Material shown:
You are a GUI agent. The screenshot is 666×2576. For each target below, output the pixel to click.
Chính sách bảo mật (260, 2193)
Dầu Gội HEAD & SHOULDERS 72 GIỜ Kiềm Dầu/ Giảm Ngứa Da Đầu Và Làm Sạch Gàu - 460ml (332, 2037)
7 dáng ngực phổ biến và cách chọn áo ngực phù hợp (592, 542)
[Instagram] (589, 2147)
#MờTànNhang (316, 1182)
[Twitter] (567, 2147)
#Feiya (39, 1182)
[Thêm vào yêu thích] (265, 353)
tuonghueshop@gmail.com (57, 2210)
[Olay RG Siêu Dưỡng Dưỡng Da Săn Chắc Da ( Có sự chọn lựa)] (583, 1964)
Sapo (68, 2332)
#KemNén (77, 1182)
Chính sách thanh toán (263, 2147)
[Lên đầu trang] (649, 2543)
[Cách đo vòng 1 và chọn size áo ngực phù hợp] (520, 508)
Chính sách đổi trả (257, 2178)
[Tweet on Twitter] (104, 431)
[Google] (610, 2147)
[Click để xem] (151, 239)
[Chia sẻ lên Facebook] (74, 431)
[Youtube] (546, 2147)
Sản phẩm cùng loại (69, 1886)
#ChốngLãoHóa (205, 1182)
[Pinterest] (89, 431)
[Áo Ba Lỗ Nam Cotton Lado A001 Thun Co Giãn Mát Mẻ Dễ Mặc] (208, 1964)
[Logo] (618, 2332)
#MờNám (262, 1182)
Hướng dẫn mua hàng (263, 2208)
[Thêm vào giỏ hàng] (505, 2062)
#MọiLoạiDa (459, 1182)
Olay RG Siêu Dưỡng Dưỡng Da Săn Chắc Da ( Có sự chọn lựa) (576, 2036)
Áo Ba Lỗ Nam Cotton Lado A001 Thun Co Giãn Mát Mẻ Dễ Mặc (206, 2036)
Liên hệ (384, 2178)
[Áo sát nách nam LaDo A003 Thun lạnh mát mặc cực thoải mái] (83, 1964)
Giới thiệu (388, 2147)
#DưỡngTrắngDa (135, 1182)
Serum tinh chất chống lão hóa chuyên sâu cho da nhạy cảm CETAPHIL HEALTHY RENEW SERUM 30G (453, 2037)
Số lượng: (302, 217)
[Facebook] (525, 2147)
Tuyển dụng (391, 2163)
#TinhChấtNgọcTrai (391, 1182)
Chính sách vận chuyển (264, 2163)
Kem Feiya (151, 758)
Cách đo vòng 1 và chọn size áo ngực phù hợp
* * *
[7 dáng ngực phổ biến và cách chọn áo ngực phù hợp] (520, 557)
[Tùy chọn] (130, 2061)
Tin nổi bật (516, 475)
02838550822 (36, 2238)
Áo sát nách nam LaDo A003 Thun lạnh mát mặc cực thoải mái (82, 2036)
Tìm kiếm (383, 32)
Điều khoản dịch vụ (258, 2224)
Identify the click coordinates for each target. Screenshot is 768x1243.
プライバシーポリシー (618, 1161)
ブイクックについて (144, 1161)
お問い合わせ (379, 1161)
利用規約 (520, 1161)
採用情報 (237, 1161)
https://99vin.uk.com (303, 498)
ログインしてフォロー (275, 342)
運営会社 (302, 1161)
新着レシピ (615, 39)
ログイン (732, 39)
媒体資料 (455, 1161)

Your assignment: When a line in the records above contains the word "Siêu", copy it.

Result of this exercise:
[Olay RG Siêu Dưỡng Dưỡng Da Săn Chắc Da ( Có sự chọn lựa)] (583, 1964)
Olay RG Siêu Dưỡng Dưỡng Da Săn Chắc Da ( Có sự chọn lựa) (576, 2036)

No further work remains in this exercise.